Go through the entries below and retype them exactly, omitting each picture.

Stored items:
=== Section Start ===
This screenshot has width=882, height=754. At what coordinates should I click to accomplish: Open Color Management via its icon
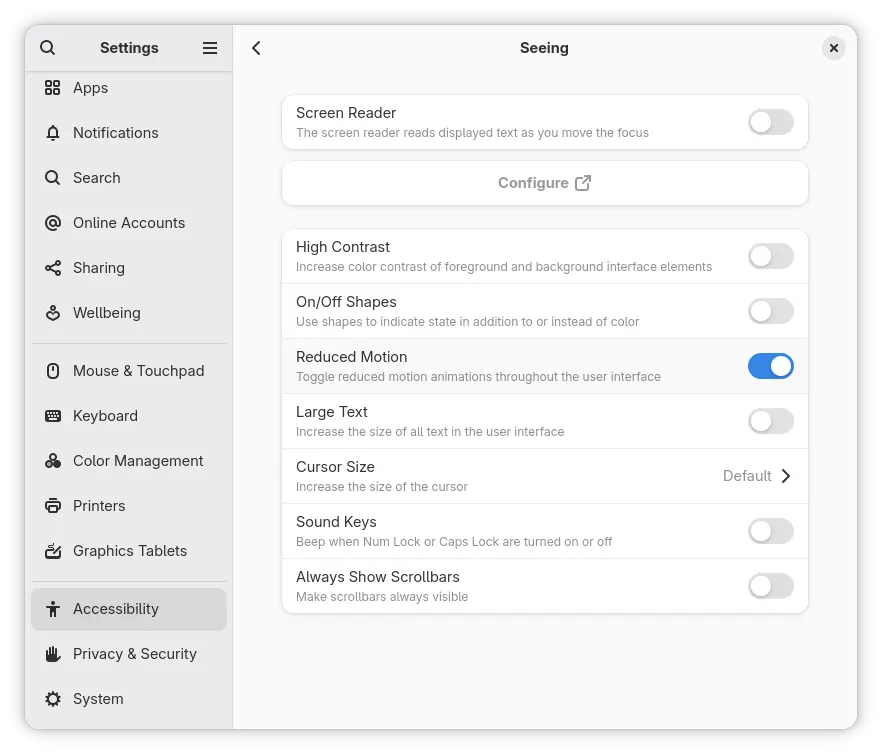coord(53,461)
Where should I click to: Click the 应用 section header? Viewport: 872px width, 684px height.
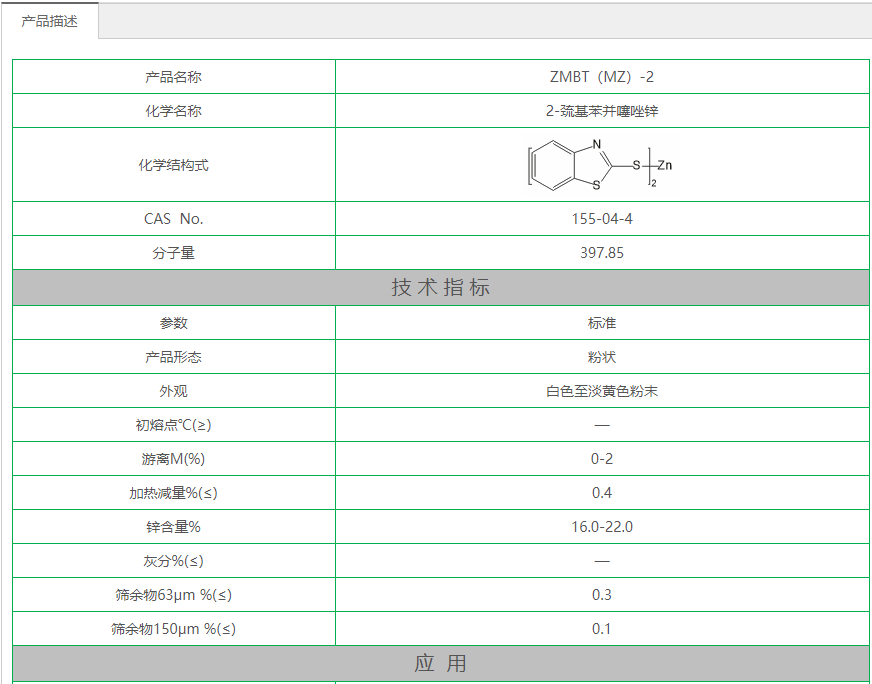441,664
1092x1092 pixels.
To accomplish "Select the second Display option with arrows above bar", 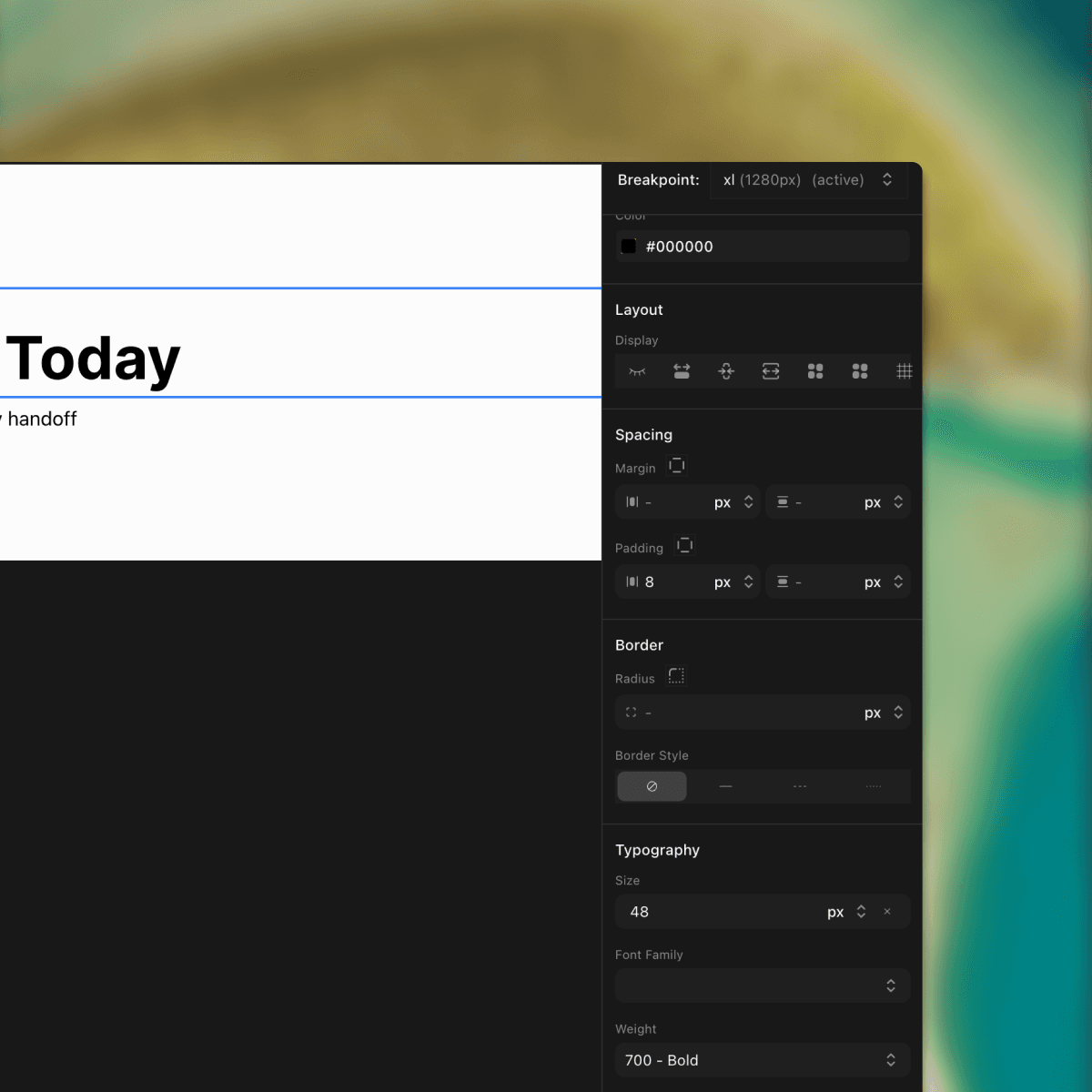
=== Section End ===
* Your response
This screenshot has width=882, height=754. At what coordinates should I click to accomplish: Open Color Management via its icon
coord(53,461)
Where should I click to: Click the 应用 section header? Viewport: 872px width, 684px height.
441,664
1092x1092 pixels.
To accomplish "Select the second Display option with arrows above bar", 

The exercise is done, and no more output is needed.